A decent cordless drill is an indispensible part of any DIYer’s tool collection. It’s invaluable for all kinds of tasks that involve drilling holes, obviously, and tightening or loosening screws such as hanging pictures, securing towel racks, or building birdhouses. As such, they’re a worthwhile investment.  

So, what types of things should you look for when in the market for a cordless drill? 

Low Weight

Hand fatigue is a huge concern. Have you ever hefted a display drill or power tool at the store and thought, man, this is heavy; it must be high quality? I know I have. Now, think about what it would be like to hold that heavy drill in your hand, with your arm extended, for long periods of time.

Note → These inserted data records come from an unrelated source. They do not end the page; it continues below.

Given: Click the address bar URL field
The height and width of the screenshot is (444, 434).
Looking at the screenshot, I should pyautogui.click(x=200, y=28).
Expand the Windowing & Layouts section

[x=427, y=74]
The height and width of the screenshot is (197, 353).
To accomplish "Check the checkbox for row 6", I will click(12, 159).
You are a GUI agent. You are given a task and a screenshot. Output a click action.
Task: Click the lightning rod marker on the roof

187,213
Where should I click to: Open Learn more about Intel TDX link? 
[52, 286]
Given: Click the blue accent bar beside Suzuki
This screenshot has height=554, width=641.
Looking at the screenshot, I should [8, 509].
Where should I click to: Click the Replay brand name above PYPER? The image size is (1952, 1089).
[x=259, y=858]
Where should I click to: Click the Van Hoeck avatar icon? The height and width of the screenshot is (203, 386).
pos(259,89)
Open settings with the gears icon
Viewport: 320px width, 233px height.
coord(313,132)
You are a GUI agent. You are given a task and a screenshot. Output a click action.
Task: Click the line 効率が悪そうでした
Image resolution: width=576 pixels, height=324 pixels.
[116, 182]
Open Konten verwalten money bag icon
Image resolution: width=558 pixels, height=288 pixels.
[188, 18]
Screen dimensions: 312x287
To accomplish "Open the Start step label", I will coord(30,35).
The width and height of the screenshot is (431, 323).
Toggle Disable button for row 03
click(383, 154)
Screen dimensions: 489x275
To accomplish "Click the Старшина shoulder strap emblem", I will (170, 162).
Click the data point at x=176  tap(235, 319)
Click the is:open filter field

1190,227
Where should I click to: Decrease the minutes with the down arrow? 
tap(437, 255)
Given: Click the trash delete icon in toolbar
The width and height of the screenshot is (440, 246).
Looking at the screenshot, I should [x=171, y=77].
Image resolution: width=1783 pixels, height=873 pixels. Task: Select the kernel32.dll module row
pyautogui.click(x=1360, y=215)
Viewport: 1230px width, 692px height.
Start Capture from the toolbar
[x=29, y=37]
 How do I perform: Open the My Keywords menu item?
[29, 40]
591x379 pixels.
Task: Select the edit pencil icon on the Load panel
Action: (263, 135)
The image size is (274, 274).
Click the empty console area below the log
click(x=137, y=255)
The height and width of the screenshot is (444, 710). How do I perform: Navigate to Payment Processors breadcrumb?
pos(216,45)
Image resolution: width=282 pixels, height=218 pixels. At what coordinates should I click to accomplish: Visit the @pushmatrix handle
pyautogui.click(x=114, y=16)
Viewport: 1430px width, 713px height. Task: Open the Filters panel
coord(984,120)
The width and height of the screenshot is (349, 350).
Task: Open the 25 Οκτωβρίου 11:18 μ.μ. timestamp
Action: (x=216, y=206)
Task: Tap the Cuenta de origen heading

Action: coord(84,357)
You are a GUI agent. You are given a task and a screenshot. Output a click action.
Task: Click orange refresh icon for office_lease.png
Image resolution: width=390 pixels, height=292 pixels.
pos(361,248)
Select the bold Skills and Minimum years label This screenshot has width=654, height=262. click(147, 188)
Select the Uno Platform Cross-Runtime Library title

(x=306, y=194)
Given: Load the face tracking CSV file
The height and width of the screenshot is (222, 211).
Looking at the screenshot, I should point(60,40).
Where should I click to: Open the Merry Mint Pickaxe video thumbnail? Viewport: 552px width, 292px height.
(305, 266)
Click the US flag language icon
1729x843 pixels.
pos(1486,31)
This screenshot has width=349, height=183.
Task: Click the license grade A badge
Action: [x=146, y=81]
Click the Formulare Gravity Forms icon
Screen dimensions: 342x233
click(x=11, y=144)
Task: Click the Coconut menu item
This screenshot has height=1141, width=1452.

Doesn’t sound too pleasant, does it? Drilling is a very repetitive task. You can expect your arm to get tired fairly quickly, so comfort is paramount when it comes to cordless drills. To me, that means that low weight and a compact design is a necessity.

Between 12 and 20 Volts

Cordless drill power is measured in volts. When you think of voltage, the higher the number, the greater the power (and by extension, weight, because the battery gets bigger). For the average, everyday home DIYer, the best voltage range is between 12 and 20. This range offers just the right amount of power, while keeping the drill as light as possible, to get through pretty much any task you can think of. Any lower than that, and your drill may struggle to complete some tasks. Any higher than that, and you’re paying for extra power you really don’t need.   

Keyless Chuck

On drills, the part that holds the bit in place is called the chuck. These come in three different jaw sizes: ¼, 3/8, and ½ inch, however, almost every cordless drill I’ve ever come across has a 3/8 inch chuck, so I wouldn’t worry about the size too much. What you should worry about is whether or not it’s a keyless chuck, which basically means whether you need a key to tighten or loosen bits, or whether you can do it by hand. Obviously, tightening by hand is a lot better, and way more convenient.   

Reversible

The final thing that you should keep in mind when it comes to cordless drills is whether or not they’re reversible. If you plan on using your tool to both drill holes and secure/loosen fasteners, then the ability to reverse is an absolute must. Additionally, drills should be like an extension of your hand when in use. As such, the reversing switch should be very near the trigger. This ensures that you can switch directions on the fly with no more than a finger movement. Any other location is too awkward to be practical. 

So what are some features in cordless drills that can be handy, but ultimately overlooked as not necessary? 

Storage Case

A storage case will help protect your drill when you're storing it, but it isn't necessary. You could always hang the drill on a pegboard, or store it in your toolbox.

Included Bits

When bits come with a drill, it's a nice bonus. However, you might already have a set of bits in your tool collection that will work with your drill. So, included bits are by no means a must have. 

Built in Bubble Level

A built in bubble level on your drill is handy, because it will help you to see if your drilling a straight hole. You can get away without it though. It's more of a convenience thing. 

Work Light

A work light will help illuminate hard to see areas where you're drilling, but like the bubble level, it's more of a convenience thing rather than a necessity.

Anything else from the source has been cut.